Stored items
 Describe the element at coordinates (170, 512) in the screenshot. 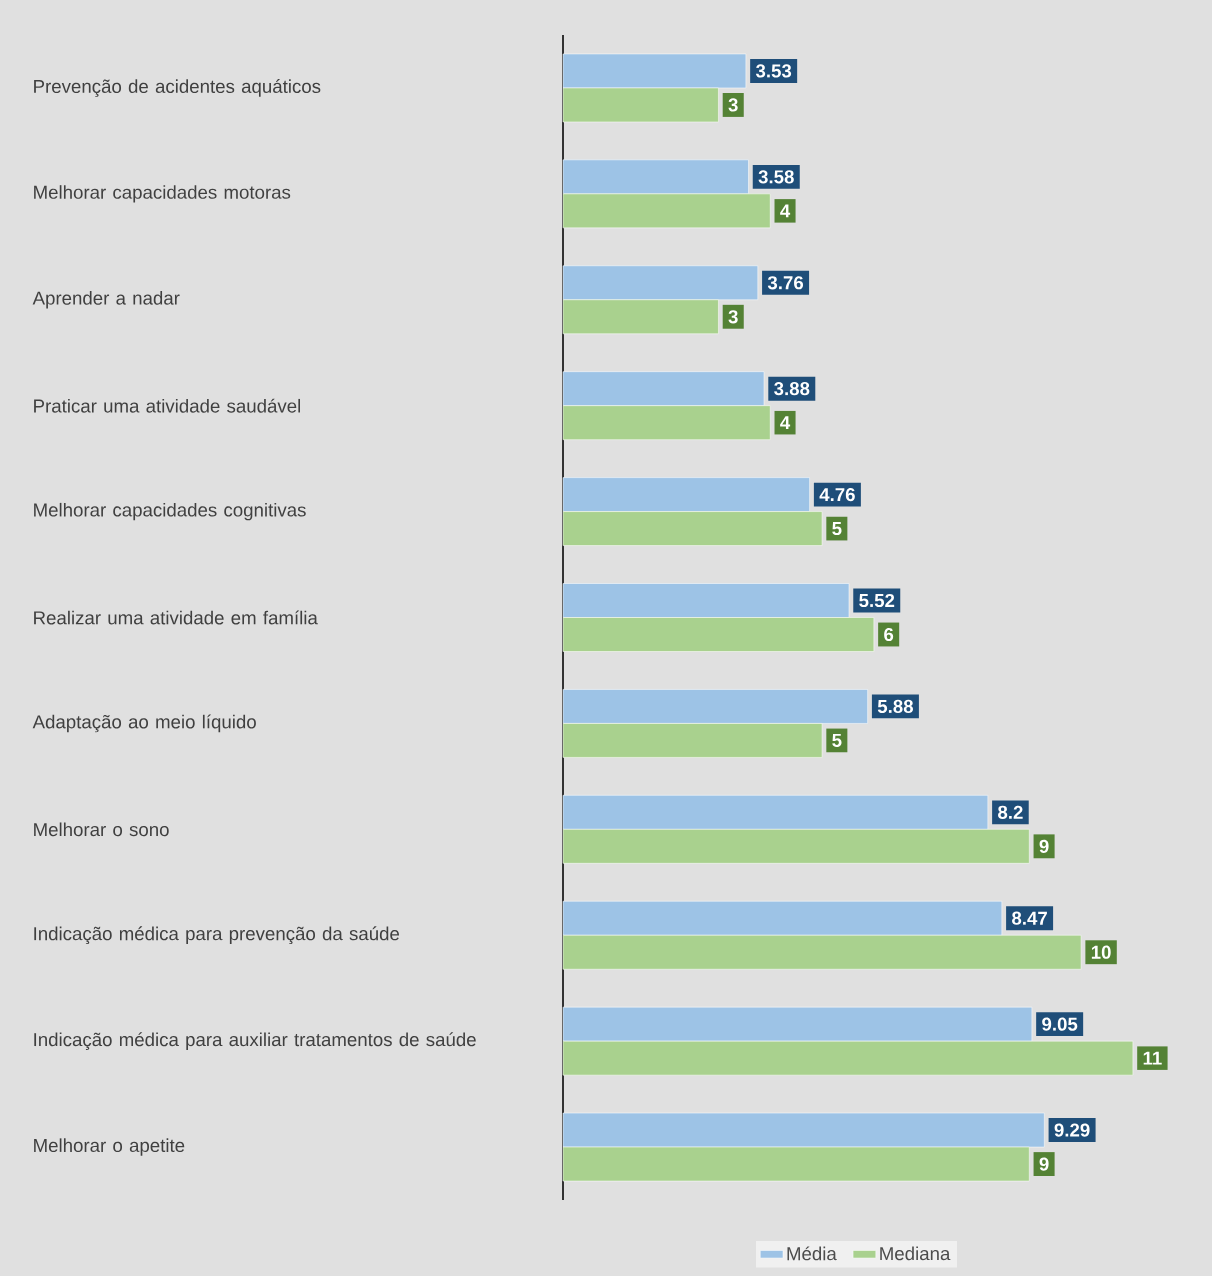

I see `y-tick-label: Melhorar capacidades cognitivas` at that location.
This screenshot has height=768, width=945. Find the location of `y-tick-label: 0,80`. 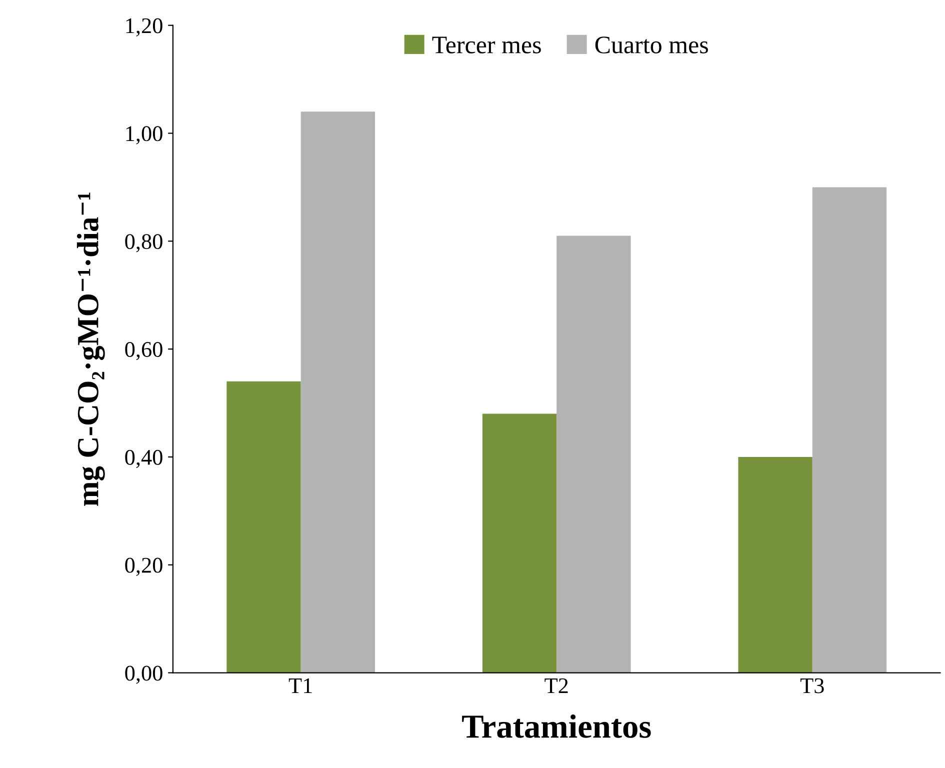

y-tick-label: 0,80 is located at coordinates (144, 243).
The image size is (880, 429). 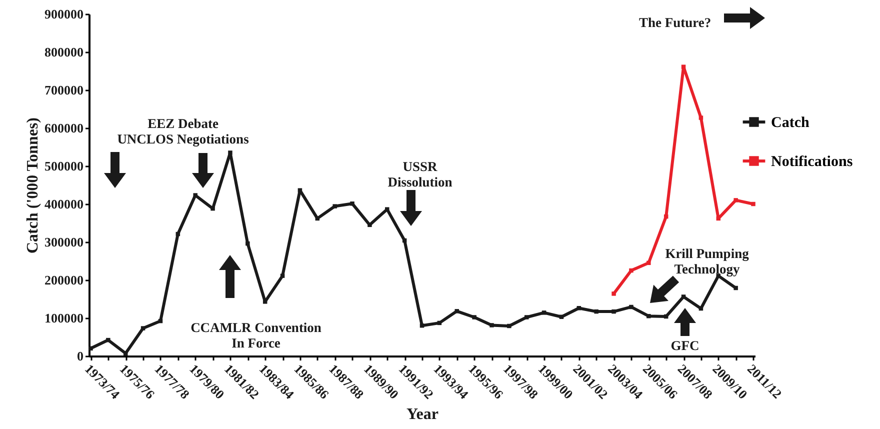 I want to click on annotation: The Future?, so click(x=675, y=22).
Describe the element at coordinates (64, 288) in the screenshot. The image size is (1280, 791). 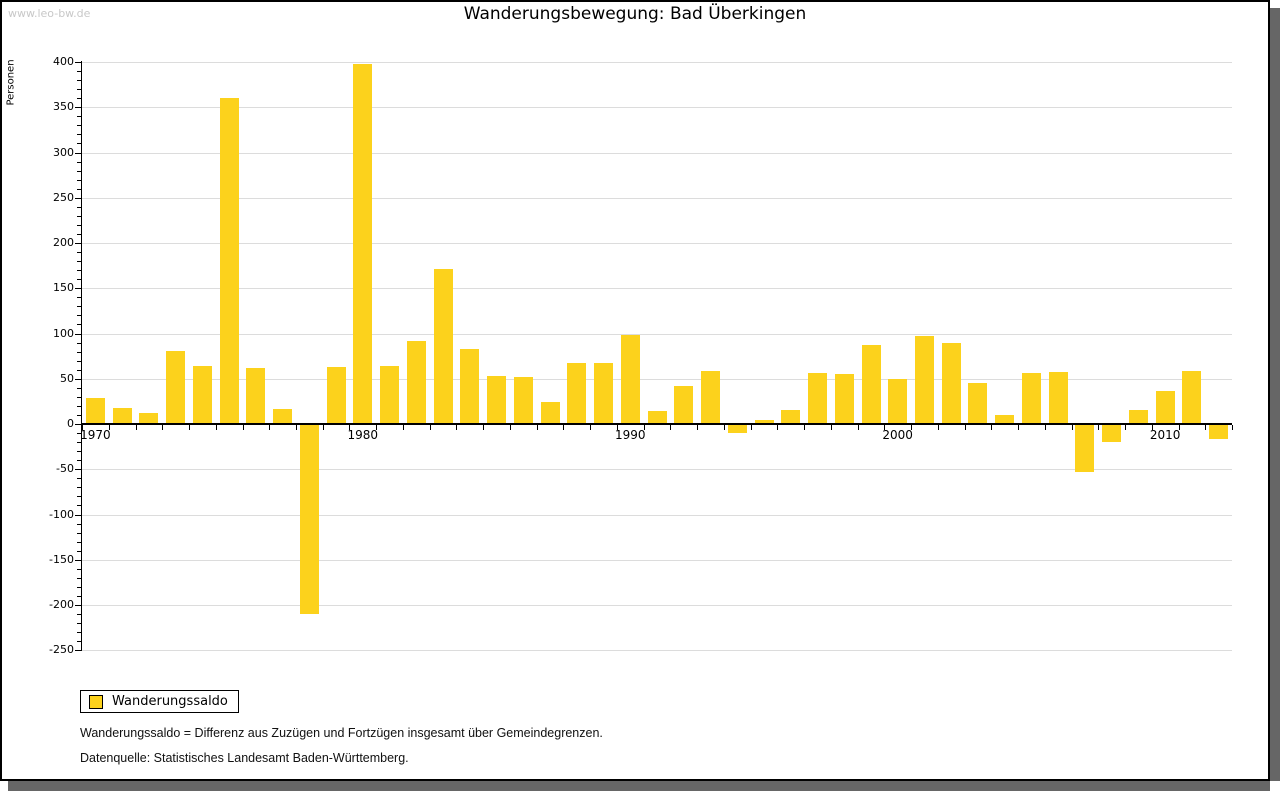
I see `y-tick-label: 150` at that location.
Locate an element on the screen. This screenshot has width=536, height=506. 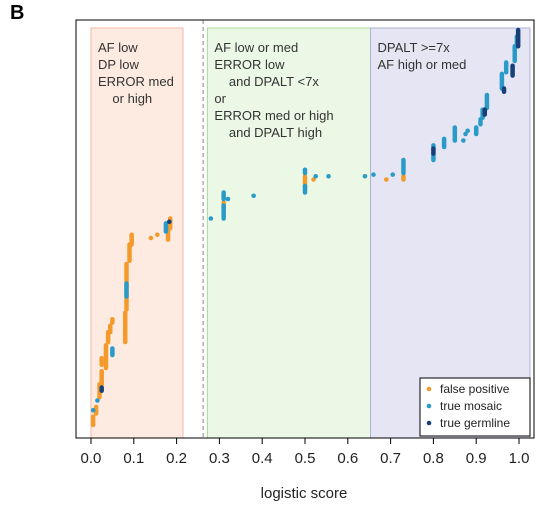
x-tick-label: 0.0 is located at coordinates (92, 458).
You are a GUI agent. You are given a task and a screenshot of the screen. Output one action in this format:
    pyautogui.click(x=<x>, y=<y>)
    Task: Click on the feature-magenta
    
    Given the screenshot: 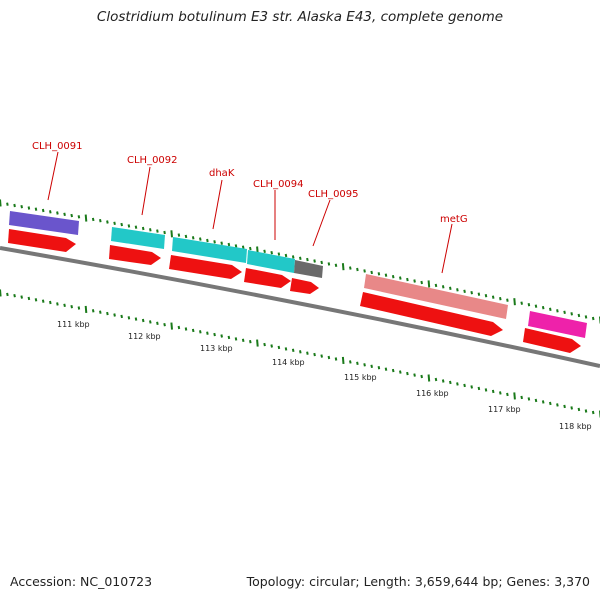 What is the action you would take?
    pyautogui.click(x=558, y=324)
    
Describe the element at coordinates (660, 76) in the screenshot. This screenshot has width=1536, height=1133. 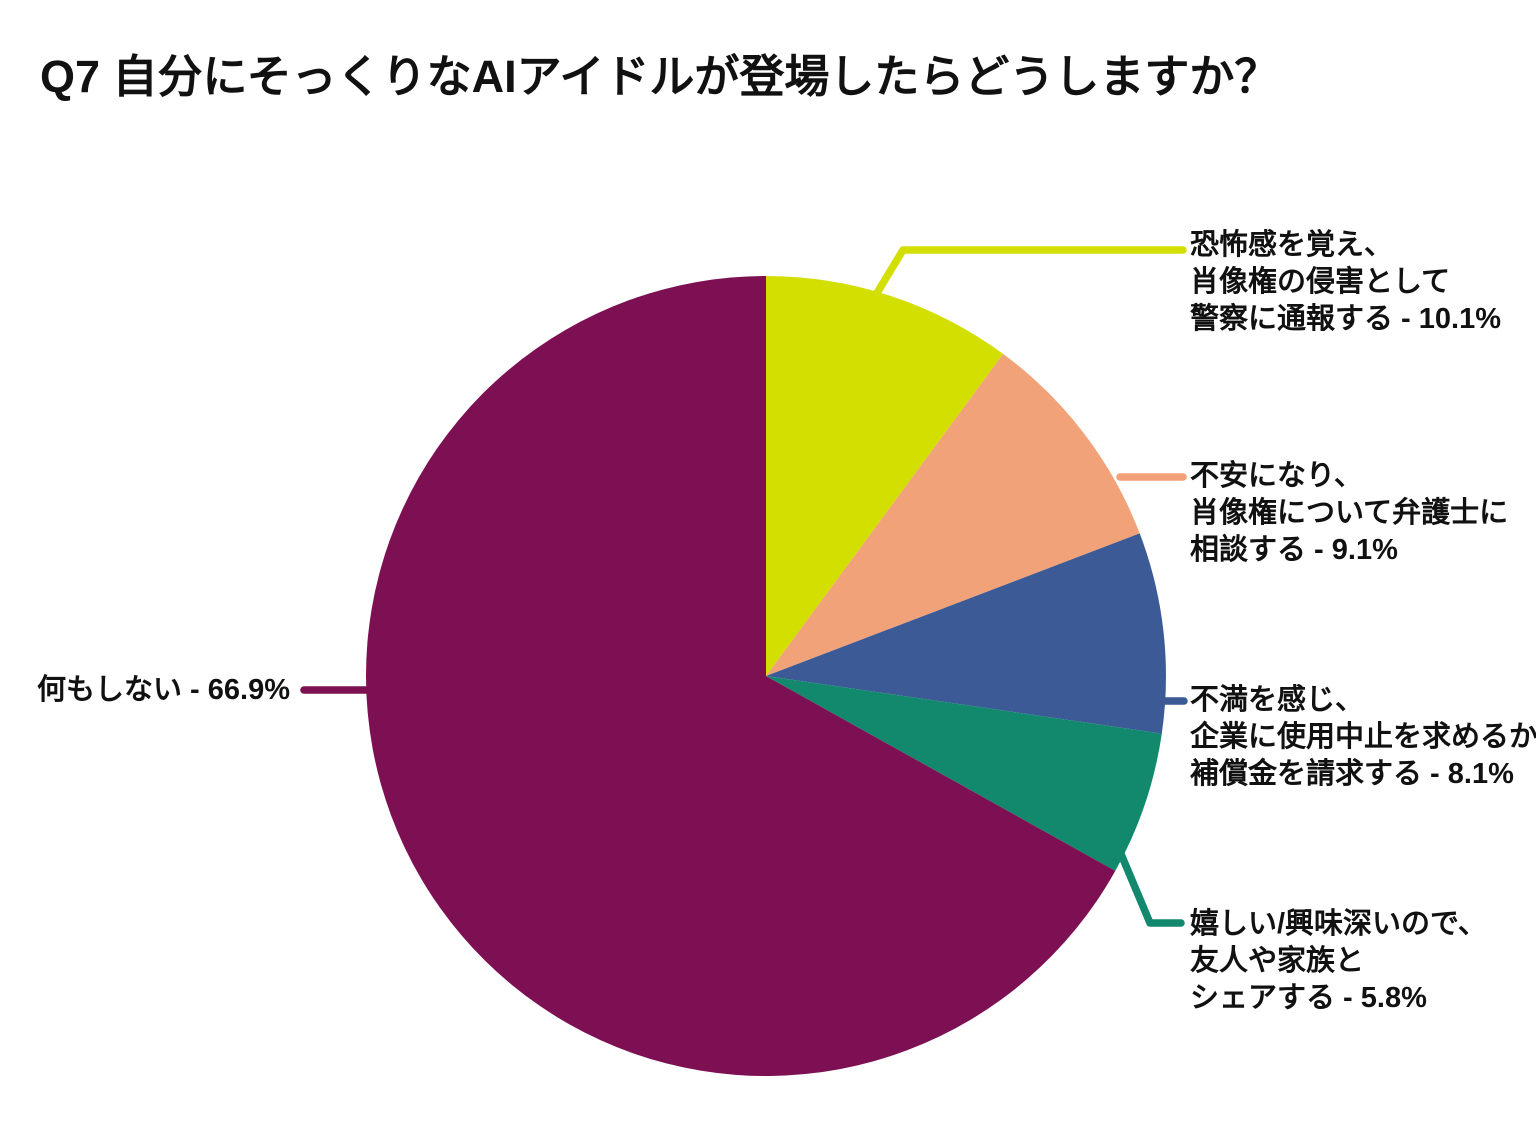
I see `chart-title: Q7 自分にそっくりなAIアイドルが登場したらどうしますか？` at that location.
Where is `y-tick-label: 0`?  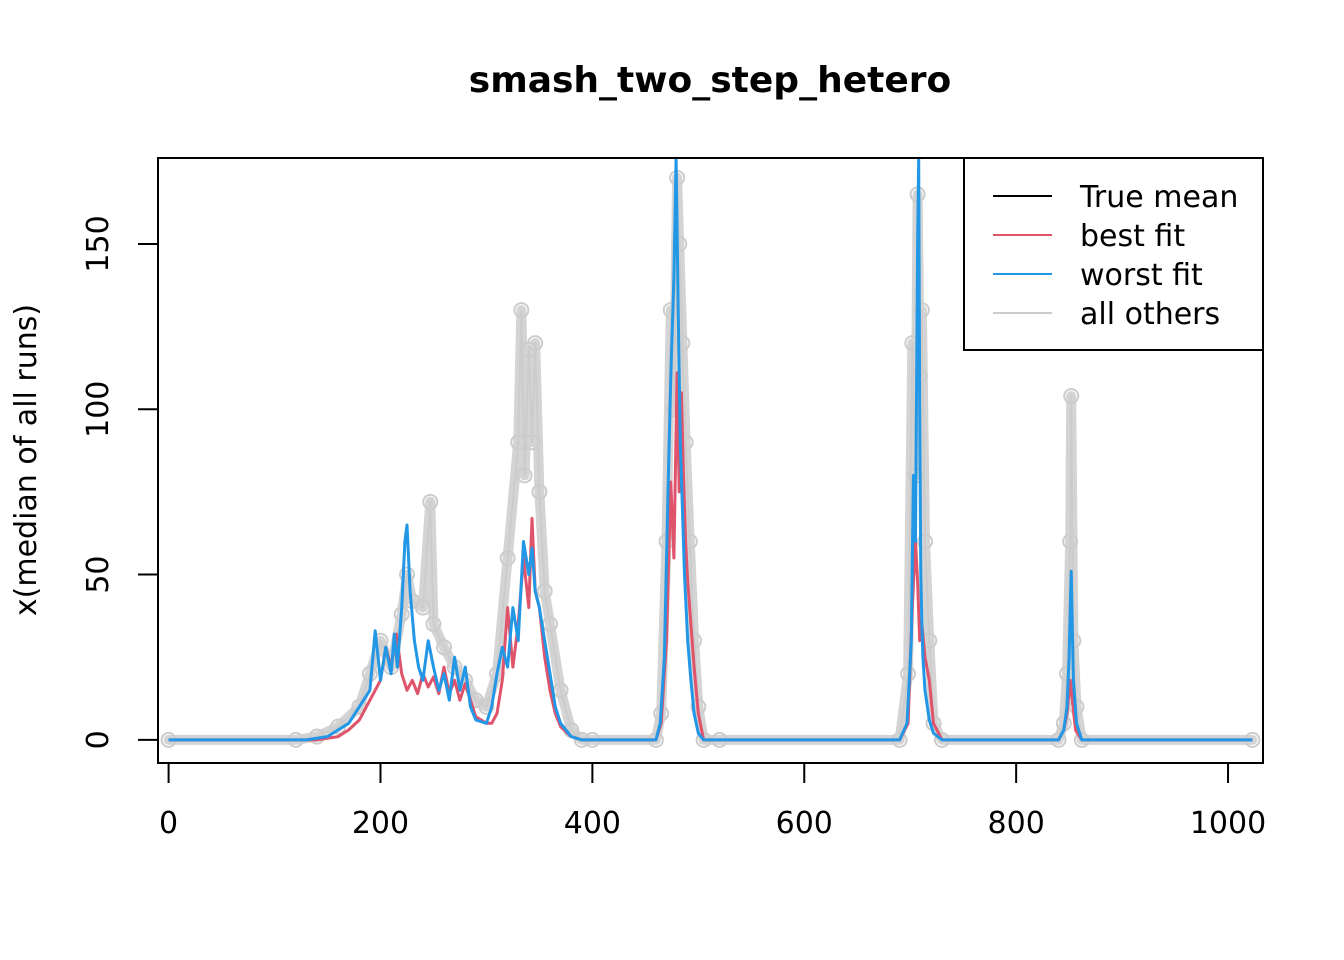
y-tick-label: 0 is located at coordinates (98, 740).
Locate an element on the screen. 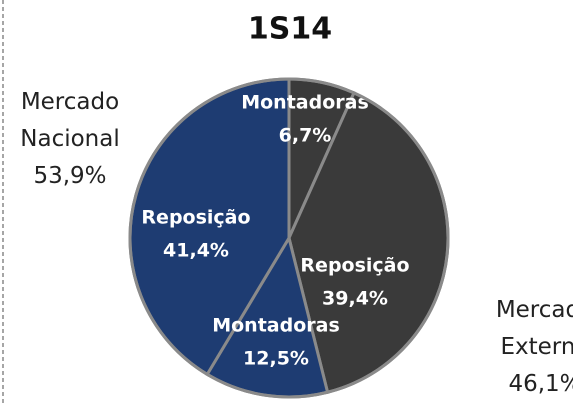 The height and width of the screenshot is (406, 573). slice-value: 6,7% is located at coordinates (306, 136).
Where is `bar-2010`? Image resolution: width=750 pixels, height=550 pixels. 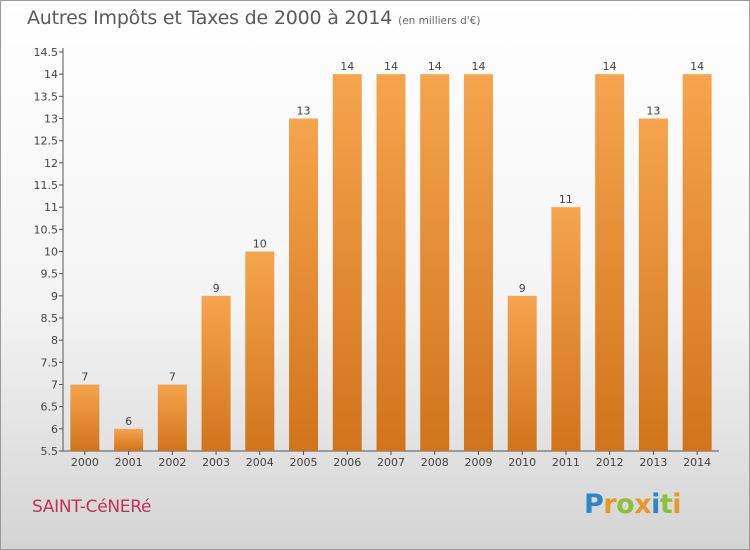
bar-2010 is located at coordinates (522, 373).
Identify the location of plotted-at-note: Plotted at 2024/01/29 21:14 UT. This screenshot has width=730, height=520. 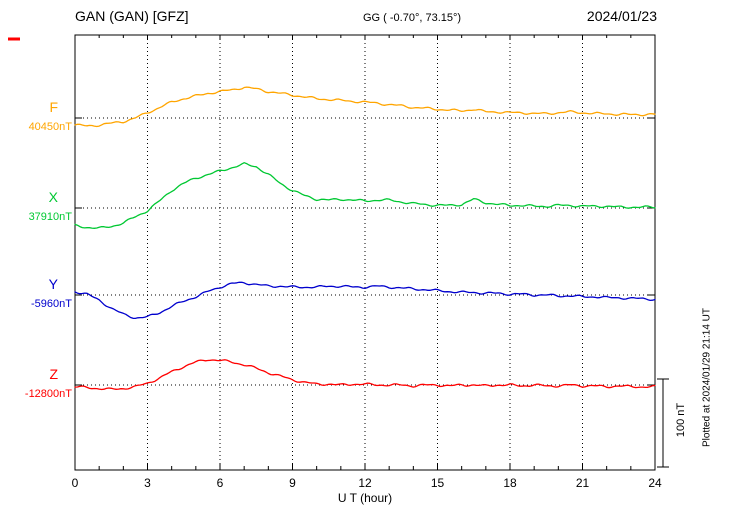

#### Exercise requirements
Copy the records word for word from the line containing "Describe the element at coordinates (660, 76)" through the line containing "y-tick-label: 0 is", including both of those lines. Leave the pictures out.

#### Completed exercise
Describe the element at coordinates (660, 76) in the screenshot. This screenshot has width=1536, height=1133. 
I see `chart-title: Q7 自分にそっくりなAIアイドルが登場したらどうしますか？` at that location.
Where is `y-tick-label: 0`?  
y-tick-label: 0 is located at coordinates (98, 740).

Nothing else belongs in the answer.